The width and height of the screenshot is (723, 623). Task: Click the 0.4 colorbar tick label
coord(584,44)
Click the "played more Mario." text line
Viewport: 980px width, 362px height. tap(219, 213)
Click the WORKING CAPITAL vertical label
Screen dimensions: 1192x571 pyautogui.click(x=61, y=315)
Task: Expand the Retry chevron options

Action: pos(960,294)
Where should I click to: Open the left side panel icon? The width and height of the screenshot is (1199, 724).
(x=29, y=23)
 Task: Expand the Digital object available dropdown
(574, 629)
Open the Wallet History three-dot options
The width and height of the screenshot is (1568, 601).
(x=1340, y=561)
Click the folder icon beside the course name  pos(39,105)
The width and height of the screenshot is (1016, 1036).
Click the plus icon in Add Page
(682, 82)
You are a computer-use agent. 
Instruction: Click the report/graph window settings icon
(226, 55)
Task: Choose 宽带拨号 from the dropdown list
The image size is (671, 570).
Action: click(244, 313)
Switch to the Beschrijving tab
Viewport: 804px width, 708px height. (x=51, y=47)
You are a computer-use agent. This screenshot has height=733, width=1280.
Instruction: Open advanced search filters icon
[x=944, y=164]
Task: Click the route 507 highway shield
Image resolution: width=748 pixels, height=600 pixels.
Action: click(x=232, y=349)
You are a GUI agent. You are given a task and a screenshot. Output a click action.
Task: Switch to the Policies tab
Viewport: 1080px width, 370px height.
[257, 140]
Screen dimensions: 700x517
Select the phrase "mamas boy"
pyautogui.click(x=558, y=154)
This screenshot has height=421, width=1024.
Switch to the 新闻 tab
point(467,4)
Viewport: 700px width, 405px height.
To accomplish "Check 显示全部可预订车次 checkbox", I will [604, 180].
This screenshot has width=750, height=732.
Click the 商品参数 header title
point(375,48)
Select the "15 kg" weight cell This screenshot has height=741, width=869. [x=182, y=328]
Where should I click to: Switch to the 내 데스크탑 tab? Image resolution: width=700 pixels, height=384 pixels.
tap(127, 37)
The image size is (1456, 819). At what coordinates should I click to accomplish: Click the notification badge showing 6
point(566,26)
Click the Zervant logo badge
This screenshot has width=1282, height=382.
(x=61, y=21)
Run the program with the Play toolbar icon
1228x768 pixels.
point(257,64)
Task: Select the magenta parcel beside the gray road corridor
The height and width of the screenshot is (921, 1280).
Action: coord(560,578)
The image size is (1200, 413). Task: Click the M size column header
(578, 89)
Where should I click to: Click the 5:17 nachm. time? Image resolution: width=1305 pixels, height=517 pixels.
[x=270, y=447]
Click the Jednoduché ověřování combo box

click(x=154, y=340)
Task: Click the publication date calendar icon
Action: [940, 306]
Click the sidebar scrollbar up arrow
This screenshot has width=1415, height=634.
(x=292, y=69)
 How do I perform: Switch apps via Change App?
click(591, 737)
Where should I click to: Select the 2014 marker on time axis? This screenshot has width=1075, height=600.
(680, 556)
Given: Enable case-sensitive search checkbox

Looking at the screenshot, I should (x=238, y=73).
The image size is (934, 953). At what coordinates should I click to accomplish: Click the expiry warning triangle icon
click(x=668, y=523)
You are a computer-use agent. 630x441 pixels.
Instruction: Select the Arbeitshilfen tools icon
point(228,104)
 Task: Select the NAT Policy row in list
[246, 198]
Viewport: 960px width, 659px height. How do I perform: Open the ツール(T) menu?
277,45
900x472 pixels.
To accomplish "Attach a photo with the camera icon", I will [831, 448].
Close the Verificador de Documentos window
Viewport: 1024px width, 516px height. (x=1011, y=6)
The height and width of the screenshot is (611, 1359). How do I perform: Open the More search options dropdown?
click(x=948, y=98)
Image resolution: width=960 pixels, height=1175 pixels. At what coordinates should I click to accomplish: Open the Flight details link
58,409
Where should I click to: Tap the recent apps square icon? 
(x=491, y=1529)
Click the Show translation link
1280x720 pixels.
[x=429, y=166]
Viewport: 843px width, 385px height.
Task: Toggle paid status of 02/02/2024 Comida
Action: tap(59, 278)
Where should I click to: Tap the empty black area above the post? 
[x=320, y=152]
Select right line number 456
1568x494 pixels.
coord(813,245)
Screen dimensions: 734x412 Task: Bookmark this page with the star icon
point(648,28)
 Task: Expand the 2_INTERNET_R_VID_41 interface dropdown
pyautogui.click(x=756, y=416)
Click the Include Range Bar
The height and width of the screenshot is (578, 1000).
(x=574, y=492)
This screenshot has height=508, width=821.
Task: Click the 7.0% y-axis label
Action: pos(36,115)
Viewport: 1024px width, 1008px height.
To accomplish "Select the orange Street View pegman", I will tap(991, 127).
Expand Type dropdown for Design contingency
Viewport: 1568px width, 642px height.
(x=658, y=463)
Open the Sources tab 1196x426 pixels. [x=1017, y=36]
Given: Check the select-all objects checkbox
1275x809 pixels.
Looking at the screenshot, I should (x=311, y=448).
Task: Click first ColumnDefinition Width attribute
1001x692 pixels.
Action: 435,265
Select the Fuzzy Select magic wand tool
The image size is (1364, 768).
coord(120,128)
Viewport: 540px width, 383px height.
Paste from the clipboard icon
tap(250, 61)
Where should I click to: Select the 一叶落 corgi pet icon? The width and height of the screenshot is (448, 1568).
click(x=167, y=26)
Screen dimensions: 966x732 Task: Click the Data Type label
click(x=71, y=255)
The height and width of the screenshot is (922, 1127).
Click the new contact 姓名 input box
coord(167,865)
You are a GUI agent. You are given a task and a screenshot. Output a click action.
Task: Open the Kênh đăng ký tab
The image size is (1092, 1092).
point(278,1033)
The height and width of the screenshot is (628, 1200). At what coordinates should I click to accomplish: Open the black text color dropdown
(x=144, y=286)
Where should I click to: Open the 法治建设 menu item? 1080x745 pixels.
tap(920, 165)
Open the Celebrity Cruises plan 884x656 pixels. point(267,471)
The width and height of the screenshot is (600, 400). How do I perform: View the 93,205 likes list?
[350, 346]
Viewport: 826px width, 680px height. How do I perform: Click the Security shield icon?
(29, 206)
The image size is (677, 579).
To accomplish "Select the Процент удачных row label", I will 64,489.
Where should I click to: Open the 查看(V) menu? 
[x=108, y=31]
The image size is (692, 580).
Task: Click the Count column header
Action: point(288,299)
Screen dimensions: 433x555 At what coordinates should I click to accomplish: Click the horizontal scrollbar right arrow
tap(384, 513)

§

### Problem to work on
Give the data again, exactly as it stands.

### Task output
The width and height of the screenshot is (723, 623). Task: Click the 0.4 colorbar tick label
coord(584,44)
Click the "played more Mario." text line
Viewport: 980px width, 362px height. tap(219, 213)
Click the WORKING CAPITAL vertical label
Screen dimensions: 1192x571 pyautogui.click(x=61, y=315)
Task: Expand the Retry chevron options

Action: pos(960,294)
Where should I click to: Open the left side panel icon? The width and height of the screenshot is (1199, 724).
(x=29, y=23)
 Task: Expand the Digital object available dropdown
(574, 629)
Open the Wallet History three-dot options
The width and height of the screenshot is (1568, 601).
(x=1340, y=561)
Click the folder icon beside the course name  pos(39,105)
The width and height of the screenshot is (1016, 1036).
Click the plus icon in Add Page
(682, 82)
You are a computer-use agent. 
Instruction: Click the report/graph window settings icon
(226, 55)
Task: Choose 宽带拨号 from the dropdown list
The image size is (671, 570).
Action: click(244, 313)
Switch to the Beschrijving tab
Viewport: 804px width, 708px height. (x=51, y=47)
You are a computer-use agent. This screenshot has height=733, width=1280.
Instruction: Open advanced search filters icon
[x=944, y=164]
Task: Click the route 507 highway shield
Image resolution: width=748 pixels, height=600 pixels.
Action: click(x=232, y=349)
You are a GUI agent. You are given a task and a screenshot. Output a click action.
Task: Switch to the Policies tab
Viewport: 1080px width, 370px height.
[257, 140]
Screen dimensions: 700x517
Select the phrase "mamas boy"
pyautogui.click(x=558, y=154)
This screenshot has height=421, width=1024.
Switch to the 新闻 tab
point(467,4)
Viewport: 700px width, 405px height.
To accomplish "Check 显示全部可预订车次 checkbox", I will [604, 180].
This screenshot has width=750, height=732.
Click the 商品参数 header title
point(375,48)
Select the "15 kg" weight cell This screenshot has height=741, width=869. [x=182, y=328]
Where should I click to: Switch to the 내 데스크탑 tab? Image resolution: width=700 pixels, height=384 pixels.
tap(127, 37)
The image size is (1456, 819). At what coordinates should I click to accomplish: Click the notification badge showing 6
point(566,26)
Click the Zervant logo badge
This screenshot has width=1282, height=382.
(x=61, y=21)
Run the program with the Play toolbar icon
1228x768 pixels.
point(257,64)
Task: Select the magenta parcel beside the gray road corridor
The height and width of the screenshot is (921, 1280).
Action: coord(560,578)
The image size is (1200, 413). Task: Click the M size column header
(578, 89)
Where should I click to: Click the 5:17 nachm. time? Image resolution: width=1305 pixels, height=517 pixels.
[x=270, y=447]
Click the Jednoduché ověřování combo box

click(x=154, y=340)
Task: Click the publication date calendar icon
Action: [940, 306]
Click the sidebar scrollbar up arrow
This screenshot has width=1415, height=634.
(x=292, y=69)
 How do I perform: Switch apps via Change App?
click(591, 737)
Where should I click to: Select the 2014 marker on time axis? This screenshot has width=1075, height=600.
(680, 556)
Given: Enable case-sensitive search checkbox

Looking at the screenshot, I should (x=238, y=73).
The image size is (934, 953). At what coordinates should I click to accomplish: Click the expiry warning triangle icon
click(x=668, y=523)
You are a computer-use agent. 630x441 pixels.
Instruction: Select the Arbeitshilfen tools icon
point(228,104)
 Task: Select the NAT Policy row in list
[246, 198]
Viewport: 960px width, 659px height. How do I perform: Open the ツール(T) menu?
277,45
900x472 pixels.
To accomplish "Attach a photo with the camera icon", I will [831, 448].
Close the Verificador de Documentos window
Viewport: 1024px width, 516px height. (x=1011, y=6)
The height and width of the screenshot is (611, 1359). How do I perform: Open the More search options dropdown?
click(x=948, y=98)
Image resolution: width=960 pixels, height=1175 pixels. At what coordinates should I click to accomplish: Open the Flight details link
58,409
Where should I click to: Tap the recent apps square icon? 
(x=491, y=1529)
Click the Show translation link
1280x720 pixels.
[x=429, y=166]
Viewport: 843px width, 385px height.
Task: Toggle paid status of 02/02/2024 Comida
Action: tap(59, 278)
Where should I click to: Tap the empty black area above the post? 
[x=320, y=152]
Select right line number 456
1568x494 pixels.
coord(813,245)
Screen dimensions: 734x412 Task: Bookmark this page with the star icon
point(648,28)
 Task: Expand the 2_INTERNET_R_VID_41 interface dropdown
pyautogui.click(x=756, y=416)
Click the Include Range Bar
The height and width of the screenshot is (578, 1000).
(x=574, y=492)
This screenshot has height=508, width=821.
Task: Click the 7.0% y-axis label
Action: pos(36,115)
Viewport: 1024px width, 1008px height.
To accomplish "Select the orange Street View pegman", I will tap(991, 127).
Expand Type dropdown for Design contingency
Viewport: 1568px width, 642px height.
(x=658, y=463)
Open the Sources tab 1196x426 pixels. [x=1017, y=36]
Given: Check the select-all objects checkbox
1275x809 pixels.
Looking at the screenshot, I should (x=311, y=448).
Task: Click first ColumnDefinition Width attribute
1001x692 pixels.
Action: 435,265
Select the Fuzzy Select magic wand tool
The image size is (1364, 768).
coord(120,128)
Viewport: 540px width, 383px height.
Paste from the clipboard icon
tap(250, 61)
Where should I click to: Select the 一叶落 corgi pet icon? The width and height of the screenshot is (448, 1568).
click(x=167, y=26)
Screen dimensions: 966x732 Task: Click the Data Type label
click(x=71, y=255)
The height and width of the screenshot is (922, 1127).
Click the new contact 姓名 input box
coord(167,865)
You are a GUI agent. You are given a task and a screenshot. Output a click action.
Task: Open the Kênh đăng ký tab
The image size is (1092, 1092).
point(278,1033)
The height and width of the screenshot is (628, 1200). At what coordinates should I click to accomplish: Open the black text color dropdown
(x=144, y=286)
Where should I click to: Open the 法治建设 menu item? 1080x745 pixels.
tap(920, 165)
Open the Celebrity Cruises plan 884x656 pixels. point(267,471)
The width and height of the screenshot is (600, 400). How do I perform: View the 93,205 likes list?
[350, 346]
Viewport: 826px width, 680px height. How do I perform: Click the Security shield icon?
(29, 206)
The image size is (677, 579).
To accomplish "Select the Процент удачных row label", I will 64,489.
Where should I click to: Open the 查看(V) menu? 
[x=108, y=31]
The image size is (692, 580).
Task: Click the Count column header
Action: point(288,299)
Screen dimensions: 433x555 At what coordinates should I click to accomplish: Click the horizontal scrollbar right arrow
tap(384, 513)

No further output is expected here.